Island firefighters arrived sometime after midnight for the fire that apparently started before 11:30 p.m. When they arrived at the blazing church, exhausted North Fork firefighters were glad to get some relief from what had already been a long battle.
“They were a great help,” Southold Fire Chief Peggy Killian said about the Shelter Island contingent. They were able to get right into the line and begin working along side her own crew and firefighters who had come from throughout the North Fork to help battle the blaze.
A number of key members of the Southold Fire Department were out of town this weekend, Chief Killian said. She expressed gratitude to all those departments that were able to support the effort. It was obvious that the fire wasn’t going to be put out quickly and that it would take several hours of work to quench it and then stand by to assure that burning embers didn’t flare, she said.
The Islanders remained on the scene until 4:30 a.m., Chief Anderson said.

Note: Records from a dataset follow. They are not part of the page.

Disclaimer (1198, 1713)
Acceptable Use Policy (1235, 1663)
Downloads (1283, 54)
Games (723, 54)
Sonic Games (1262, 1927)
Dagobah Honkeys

“It was a large fire,” said Second Assistant Chief Anthony Reiter, who led the Island contingent. “Shelter Island did a great job and we’re always glad to assist,” he said.
The church, one of the East End’s oldest, was reduced to embers and while the fire was not believed to be of a suspicious nature, the Suffolk County Arson Squad is expected at the site today to try to determine the cause, Chief Anderson said.
North Ferry, which typically gears up for emergencies such as ambulance runs, was pressed into service beyond its schedule to bring the firefighters back to the Island. While ambulance runs happen “quite often” during off hours for the ferry, it’s unusual for firefighters to need such services, said North Ferry General Manager Bridg Hunt.